I ran an overclocked 2600k and 2 x 290's on an XFX 750W (Bronze rated). It coped fine but the air coming off the PSU was pretty warm during taxing games. Your system should be slightly easier on the PSU as your CPU will pull less power than my old one did. The problem I found was when I tried to overclock and add a little voltage to the GPUs for a Sleeping Dogs bench run - I ended up pulling about 920W from the wall (£10 plug-in wattage meter) when the PC froze. Fortunately, a 1200W Silverstone PSU appeared in an OcUK clearance sale a few weeks later so I was able to upgrade and the air coming off that is stone cold even when running something demanding.

If you're happy to run your GPUs at stock speeds (and I always do now, nothing I run needs the overclock to take it from unplayable to playable), then you should be fine with a quality 750W PSU unless you're chasing silly clocks on your CPU.

Data rows.
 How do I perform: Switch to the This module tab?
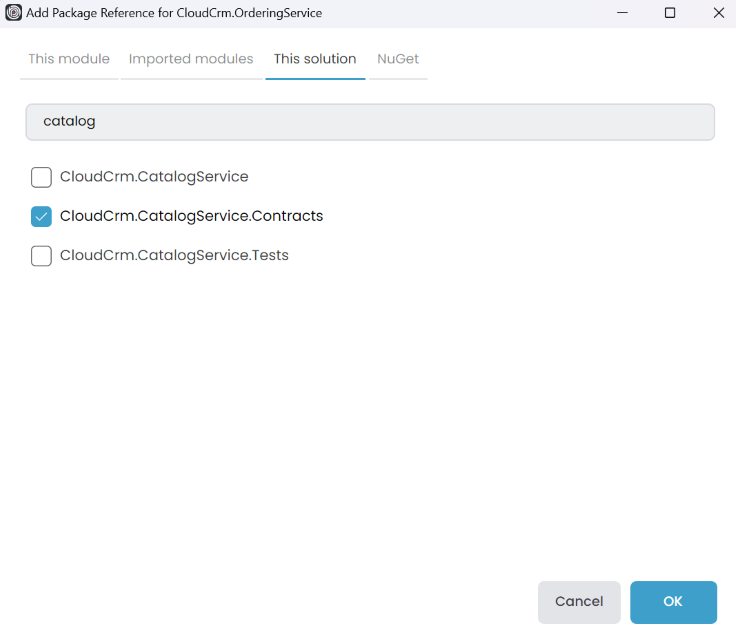(69, 59)

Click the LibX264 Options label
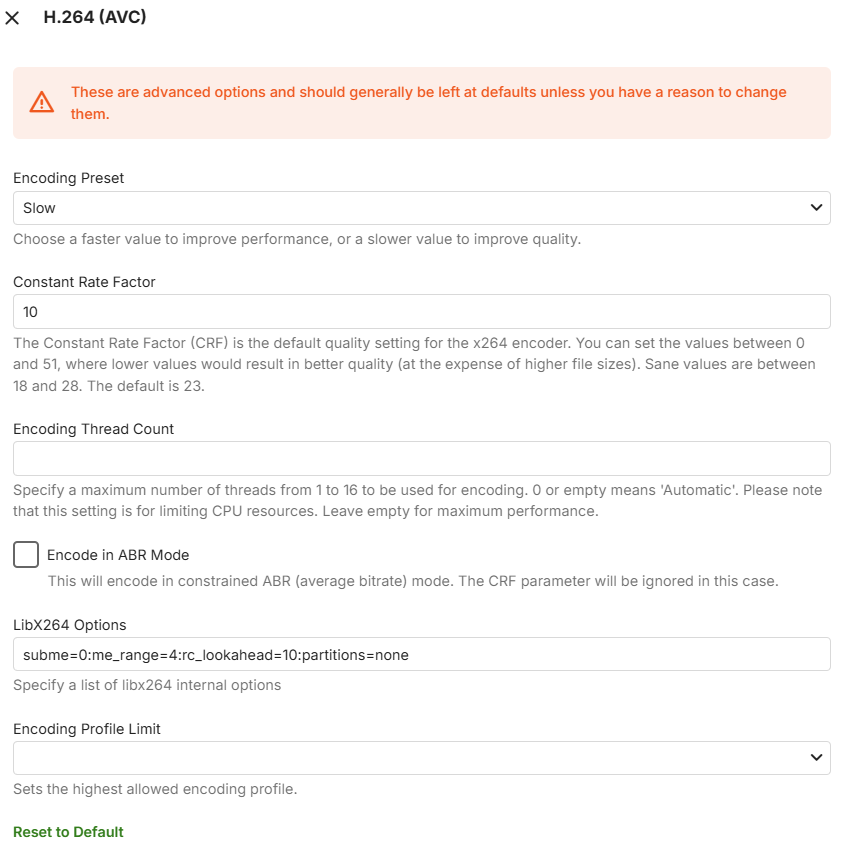pyautogui.click(x=70, y=625)
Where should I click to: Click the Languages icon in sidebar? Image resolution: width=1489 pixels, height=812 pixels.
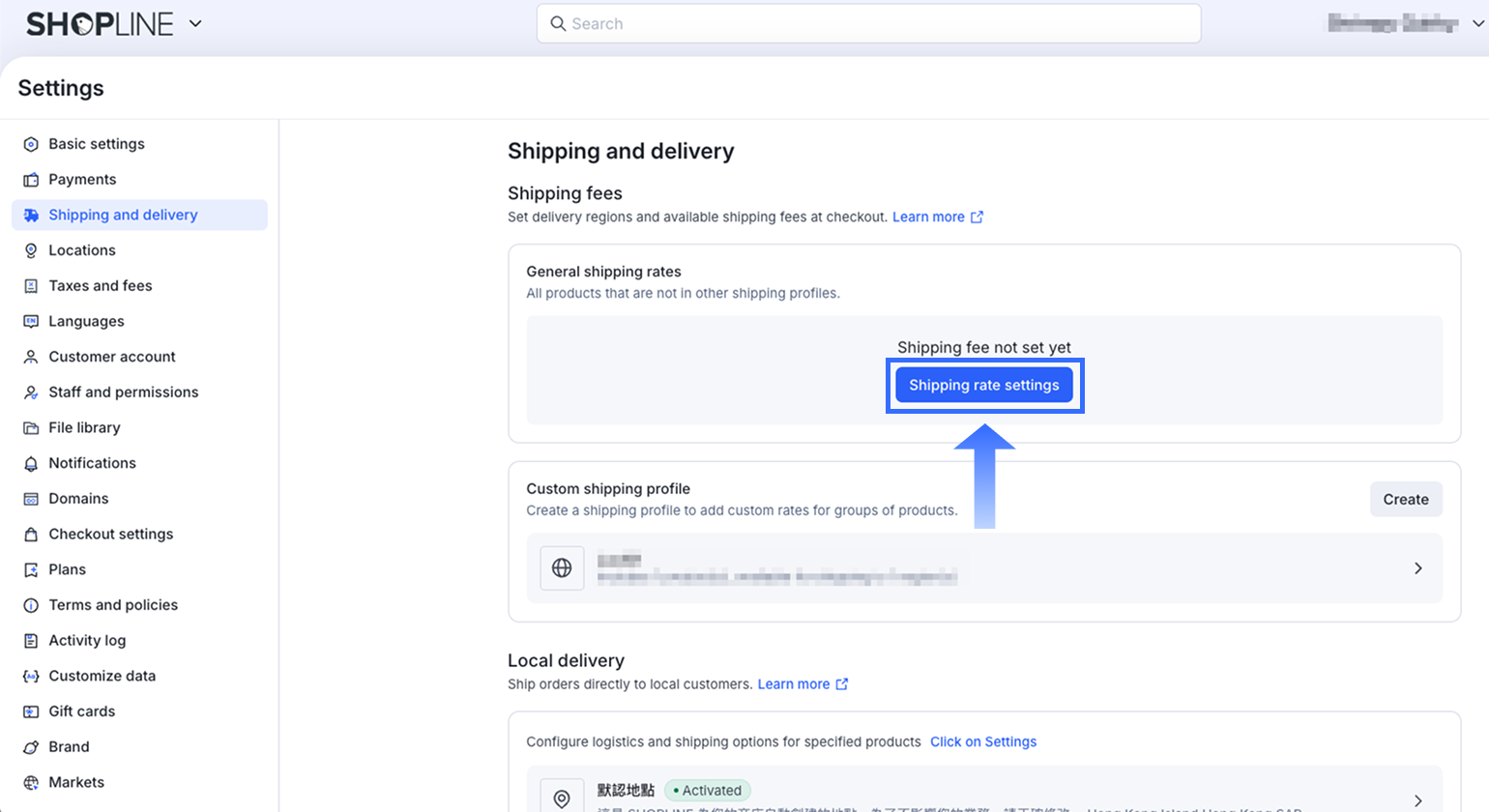(31, 321)
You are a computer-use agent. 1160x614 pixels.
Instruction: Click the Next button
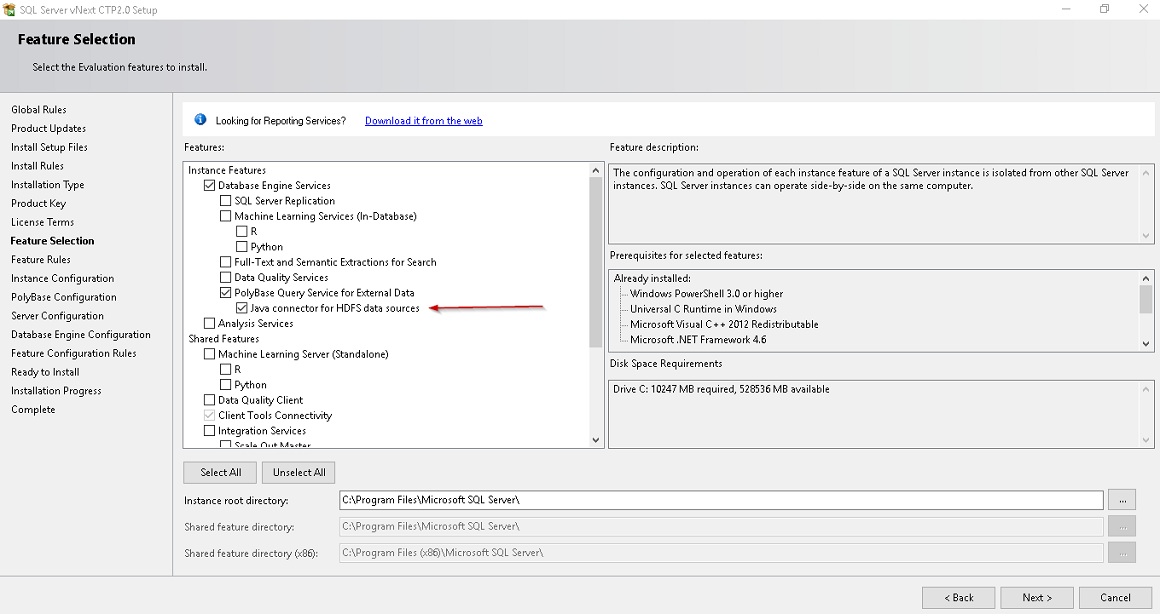coord(1036,597)
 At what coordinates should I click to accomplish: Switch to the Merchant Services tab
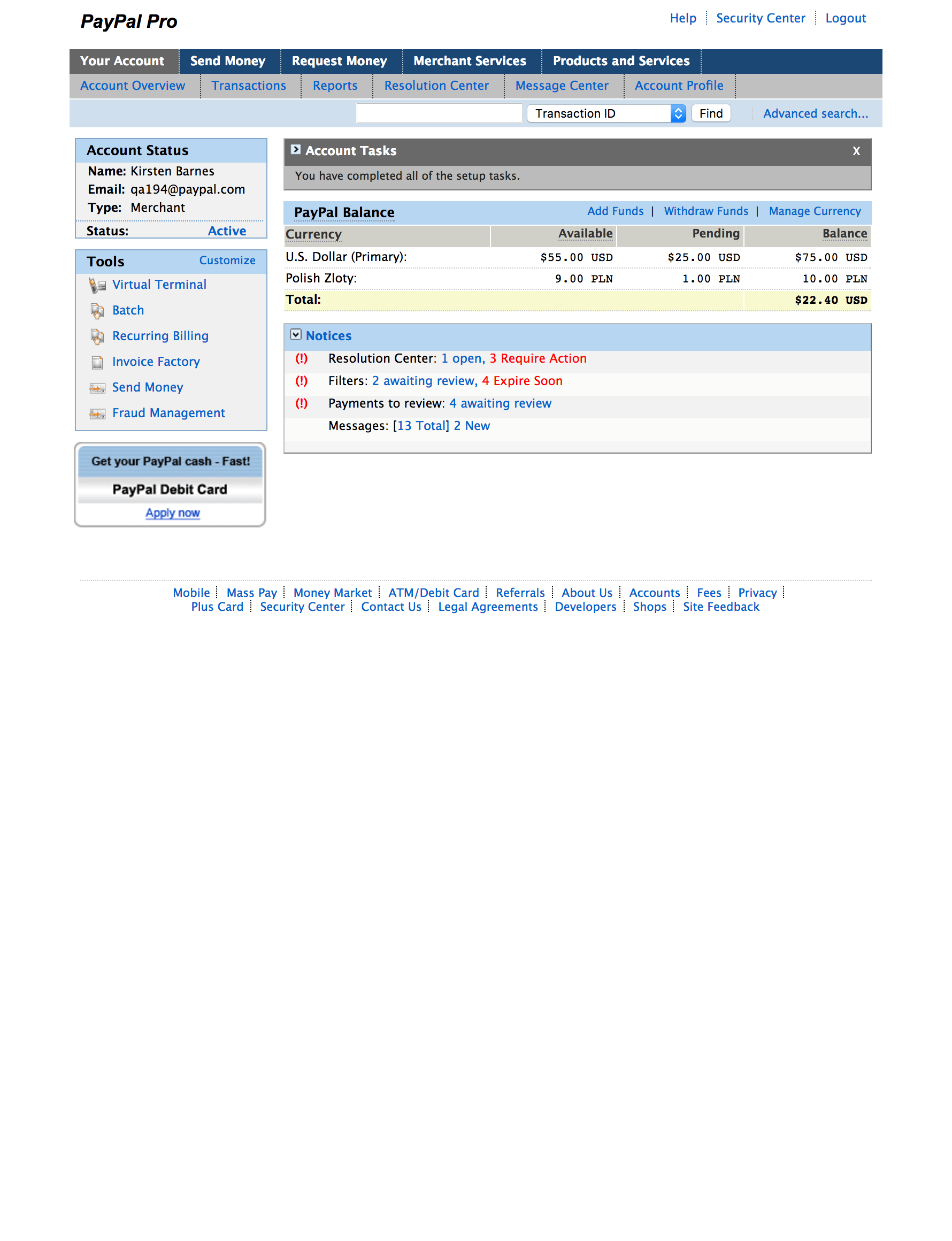click(x=469, y=60)
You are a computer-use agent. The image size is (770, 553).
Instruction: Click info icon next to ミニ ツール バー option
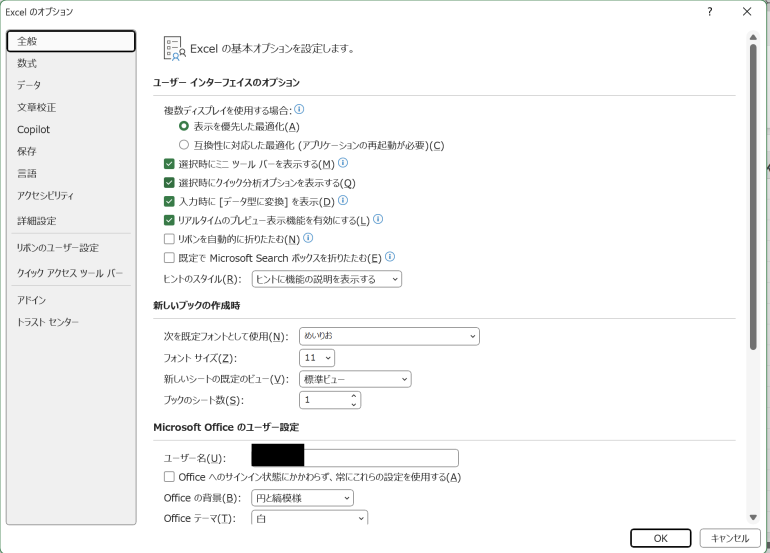pos(343,163)
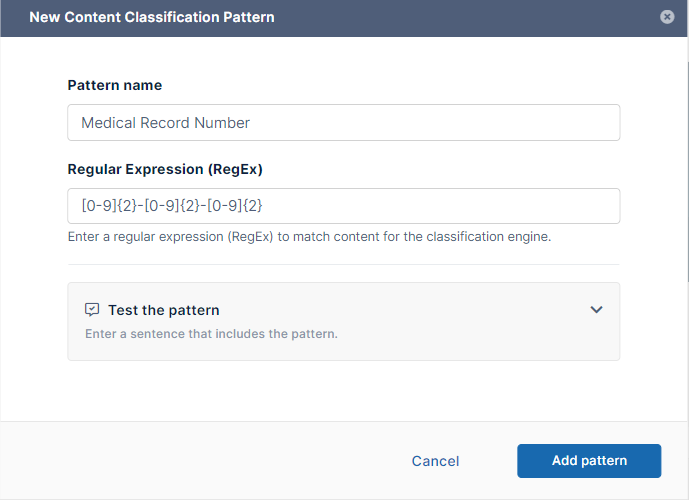Viewport: 689px width, 500px height.
Task: Select the Pattern name label
Action: 114,86
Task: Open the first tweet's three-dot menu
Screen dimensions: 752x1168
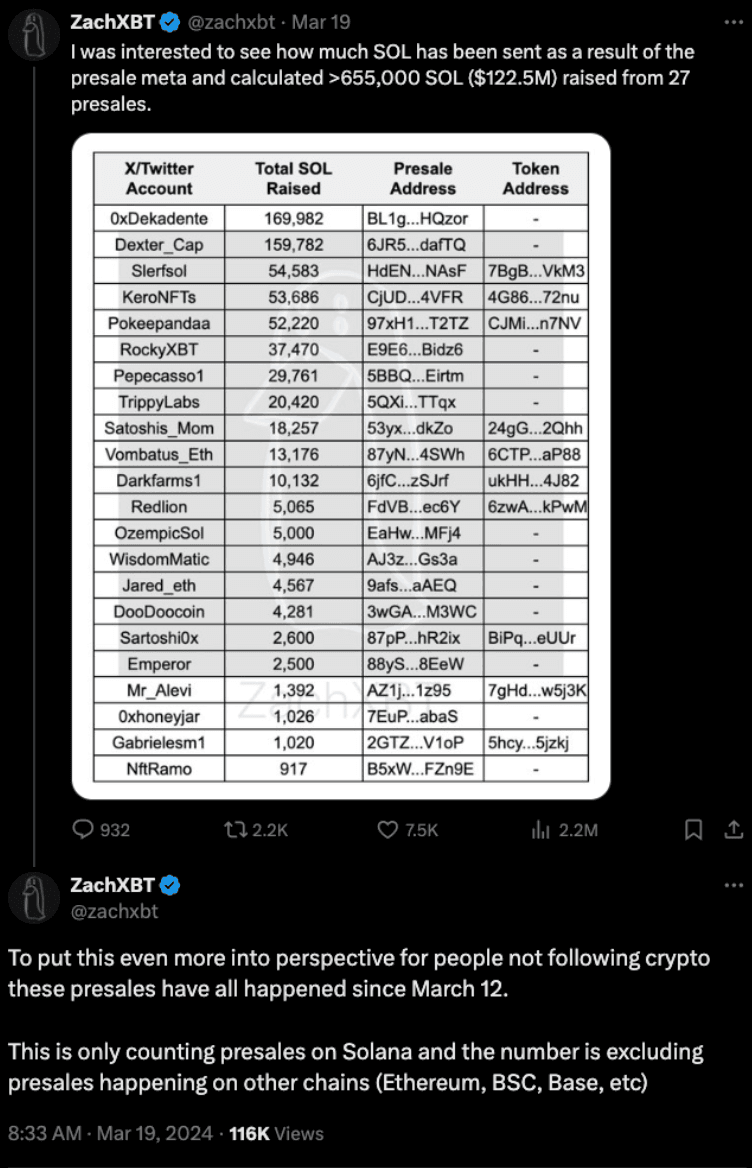Action: 732,19
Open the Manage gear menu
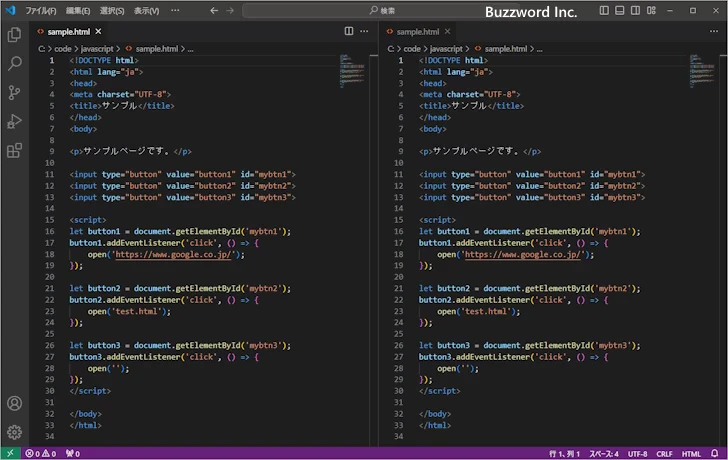 pyautogui.click(x=14, y=432)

Prompt. Can you carry on the forum post about power supply wattage for a dual-GPU build, starting after its final sentence? The lines above were taken from a different source than the text.

Written response.
One thing I have never been able to resolve with Eyefinity is the full screen issue, so if I try to full screen VLC the video is stretched across the 3 monitors, I understand Windows sees it as a single monitor and as such is really doing as it's told but anyone found a way around this?

I guess Nvidia surround works the same way?

You're absolutely right - Windows sees one big screen so will run things across all if told to run something full screen. Ways around this basically involve finding quick ways to switch between separate screens and Eyefinity (one big screen):

- In CCC, set each screen as a separate entity, create profile, enable Eyefinity, create profile. You can now switch between profiles with a couple of clicks in CCC, or even right clicking CCC in the taskbar if you pin it to there. Sometimes you'll need to select the profile twice to get the screens set up the right way round.
- In CCC, set Eyefinity as you want it, then Disable Eyefinity and set your screens as separate ones. Now disabling and re-enabling Eyefinity in CCC should set your screens up each time as you want it (this is the method I'm currently using).
- Press Windows+P, select "Extended", set your screens up as separate ones. Press Windows+P, select "Duplicate", set your Eyefinity up. Now you can simply move between the two setups by pressing Windows+P and selecting which one you want. This only works if ALL your screens are in an Eyefinity group, so is fine for 3 screens, doesn't work for 3+1.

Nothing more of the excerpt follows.